8-KFinancial Events

SEMPRA 8-K Report, Exit or Disposal Costs (Dec 27, 2006)

Filed December 27, 2006For Securities:SRESREA

Summary

Sempra Energy (SRE) announced on December 27, 2006, its decision to sell its non-controlling interests in two Argentine natural gas distribution companies due to ongoing disputes with the Argentine government. This divestiture, effective December 20, 2006, is not expected to materially impact Sempra's balance sheet or net equity. The company had previously reduced the value of these investments through charges against Accumulated Other Comprehensive Income stemming from Argentine peso devaluations.

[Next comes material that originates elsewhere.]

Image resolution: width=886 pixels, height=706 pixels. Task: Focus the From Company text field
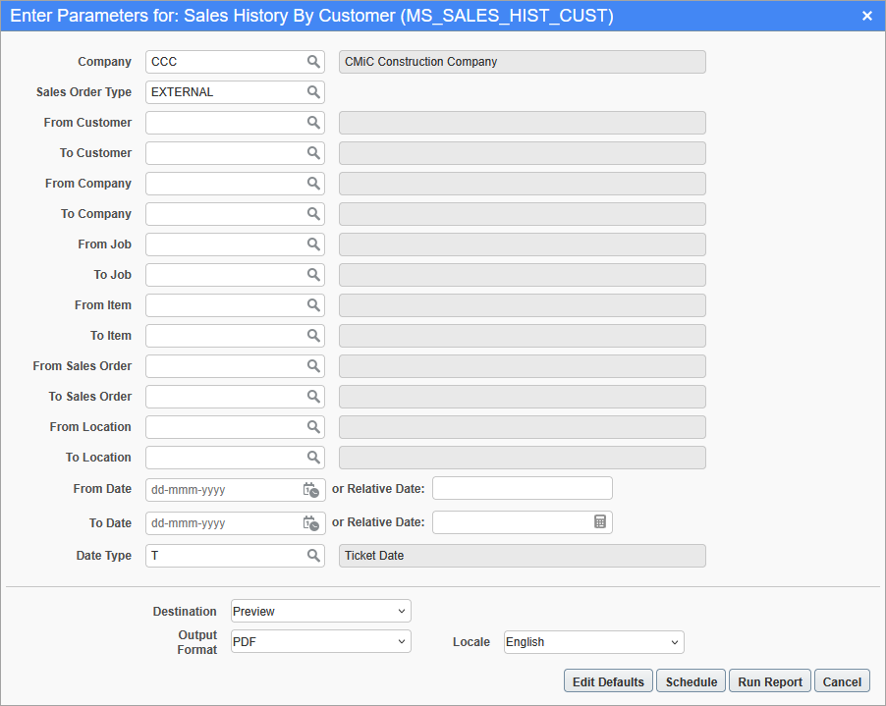pos(225,184)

Despite the limited balance sheet impact, Sempra will record a non-cash impairment charge of approximately $200 million in the fourth quarter of 2006. This charge reflects the reversal of previously recognized charges from Accumulated Other Comprehensive Income and an adjustment to the remaining investment value. Investors should note that this is a non-cash charge and is primarily an accounting adjustment to reflect the sale.

Key Highlights

  • 1Sempra Energy will sell its investments in two Argentine natural gas distribution companies.
  • 2The decision to sell is driven by continuing disputes with the Argentine government.
  • 3The sale involves non-controlling interests, accounted for using the equity method.
  • 4The divestiture is not expected to have a material effect on Sempra's balance sheet or net equity.
  • 5Investments were previously impaired due to Argentine peso devaluations and reduced through Accumulated Other Comprehensive Income.
  • 6A non-cash impairment charge of approximately $200 million will be recorded in Q4 2006.
  • 7The impairment charge includes reversal of prior charges from Accumulated Other Comprehensive Income and an adjustment to investment value.